__TASK INSTRUCTIONS__.
Reproduce every row below word for word, leaving out the pictures.

────────────────────

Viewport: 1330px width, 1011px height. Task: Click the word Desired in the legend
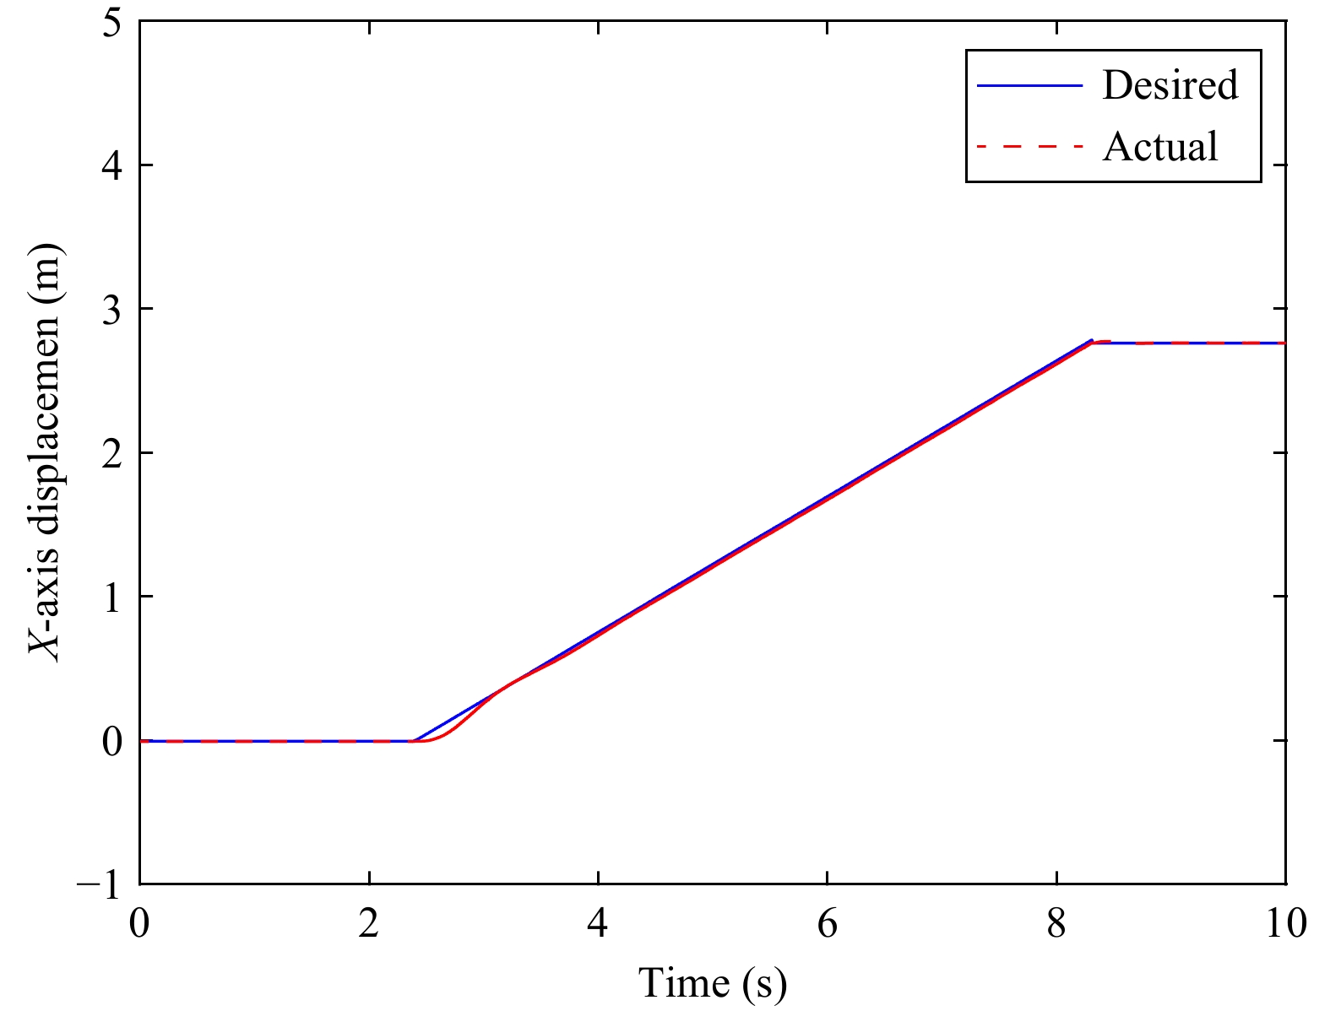1170,85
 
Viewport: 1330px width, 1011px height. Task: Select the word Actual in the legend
1160,147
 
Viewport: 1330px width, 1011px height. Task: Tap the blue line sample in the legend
1029,85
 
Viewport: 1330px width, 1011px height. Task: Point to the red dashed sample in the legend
1029,147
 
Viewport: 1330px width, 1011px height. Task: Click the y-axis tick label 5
111,22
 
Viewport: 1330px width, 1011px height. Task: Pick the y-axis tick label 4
111,165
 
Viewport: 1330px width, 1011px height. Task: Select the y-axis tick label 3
111,309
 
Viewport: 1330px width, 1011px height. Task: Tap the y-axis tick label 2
111,453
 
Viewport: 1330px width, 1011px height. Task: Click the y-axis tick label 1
111,597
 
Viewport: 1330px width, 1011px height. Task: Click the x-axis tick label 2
369,923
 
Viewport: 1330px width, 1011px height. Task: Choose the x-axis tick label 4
598,923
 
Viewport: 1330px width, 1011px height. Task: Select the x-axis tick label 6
828,923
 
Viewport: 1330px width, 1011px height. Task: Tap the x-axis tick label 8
1056,923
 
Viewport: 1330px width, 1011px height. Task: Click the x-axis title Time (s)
712,983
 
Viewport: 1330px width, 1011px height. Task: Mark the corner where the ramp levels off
1092,342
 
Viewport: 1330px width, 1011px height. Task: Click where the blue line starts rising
413,740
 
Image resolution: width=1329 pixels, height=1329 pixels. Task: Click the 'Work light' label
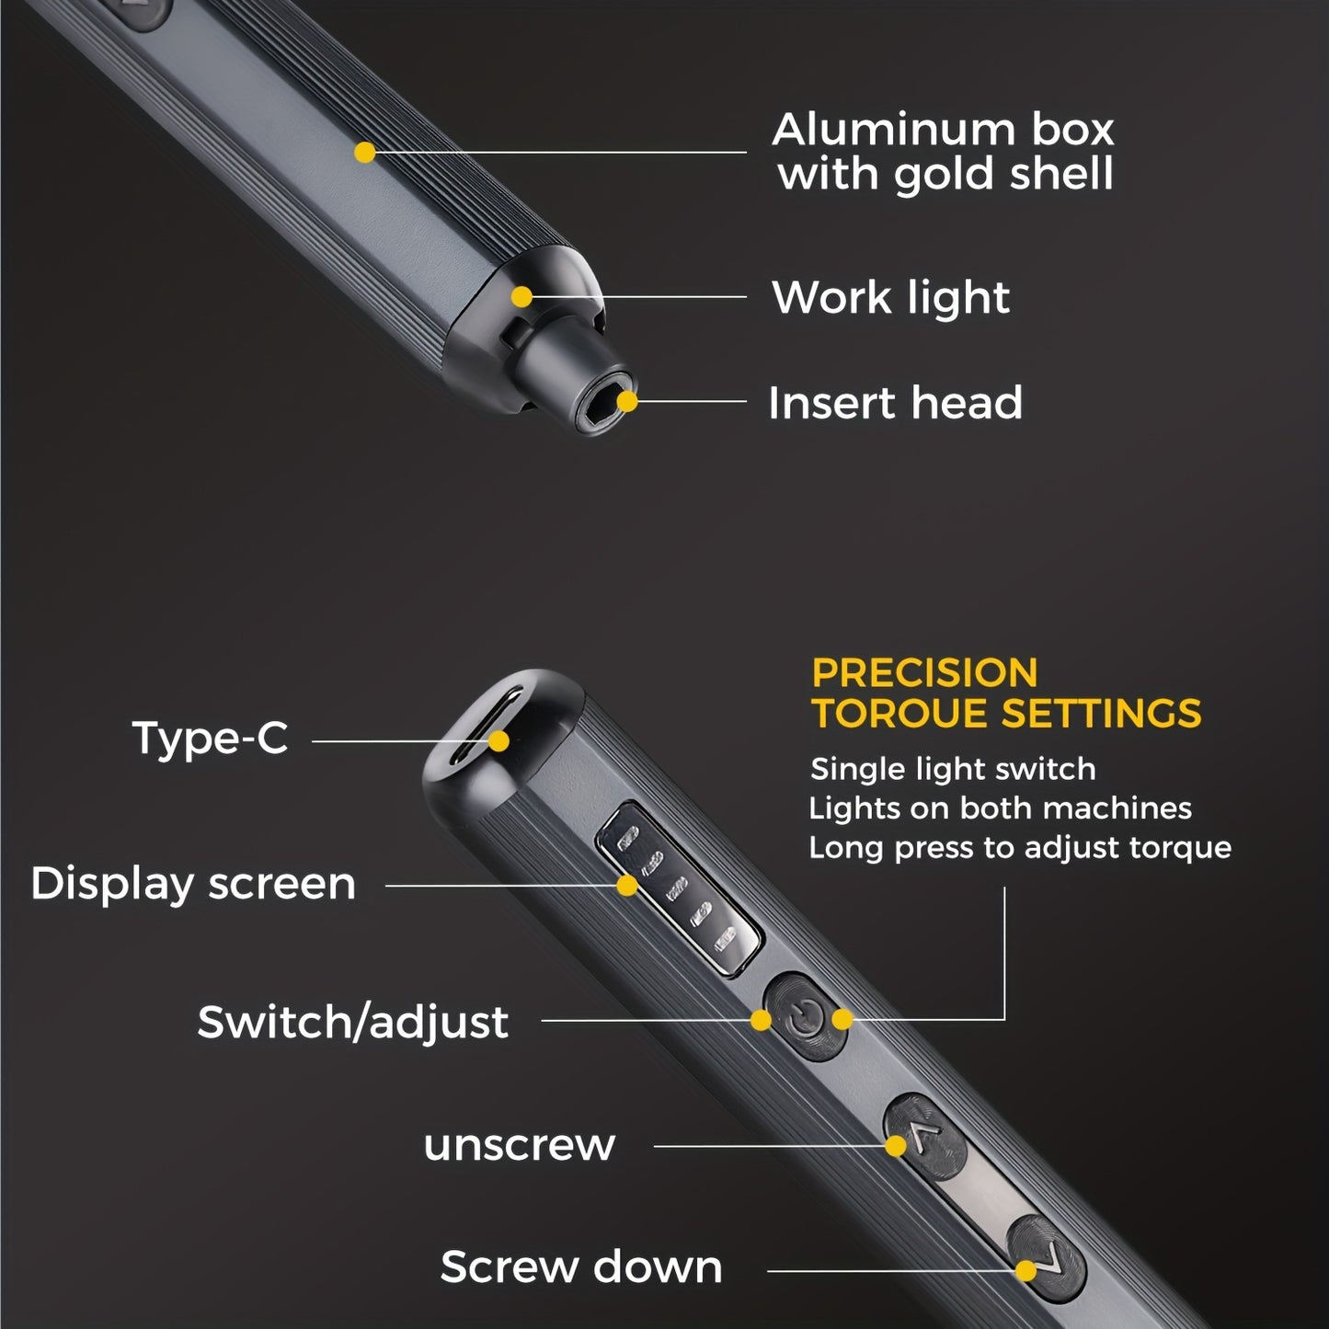click(890, 298)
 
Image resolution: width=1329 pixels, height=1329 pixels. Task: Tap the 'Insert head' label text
click(895, 403)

────────────────────

__EXPECTED ANSWER__.
Viewport: 1330px width, 1011px height. Task: Click the word Desired in the legend
1170,85
 
Viewport: 1330px width, 1011px height. Task: Select the word Actual in the legend
1160,147
 
Viewport: 1330px width, 1011px height. Task: Tap the blue line sample in the legend
1029,85
 
Viewport: 1330px width, 1011px height. Task: Point to the red dashed sample in the legend
1029,147
 
Viewport: 1330px width, 1011px height. Task: Click the y-axis tick label 5
111,22
 
Viewport: 1330px width, 1011px height. Task: Pick the y-axis tick label 4
111,165
 
Viewport: 1330px width, 1011px height. Task: Select the y-axis tick label 3
111,309
 
Viewport: 1330px width, 1011px height. Task: Tap the y-axis tick label 2
111,453
 
Viewport: 1330px width, 1011px height. Task: Click the y-axis tick label 1
111,597
 
Viewport: 1330px width, 1011px height. Task: Click the x-axis tick label 2
369,923
 
Viewport: 1330px width, 1011px height. Task: Choose the x-axis tick label 4
598,923
 
Viewport: 1330px width, 1011px height. Task: Select the x-axis tick label 6
828,923
 
Viewport: 1330px width, 1011px height. Task: Tap the x-axis tick label 8
1056,923
 
Viewport: 1330px width, 1011px height. Task: Click the x-axis title Time (s)
712,983
 
Viewport: 1330px width, 1011px height. Task: Mark the corner where the ramp levels off
1092,342
 
Viewport: 1330px width, 1011px height. Task: Click where the blue line starts rising
413,740
 
Image resolution: width=1329 pixels, height=1329 pixels. Task: Click the 'Work light' label
click(890, 298)
 
Image resolution: width=1329 pixels, height=1329 pixels. Task: Tap the 'Insert head' label text
click(895, 403)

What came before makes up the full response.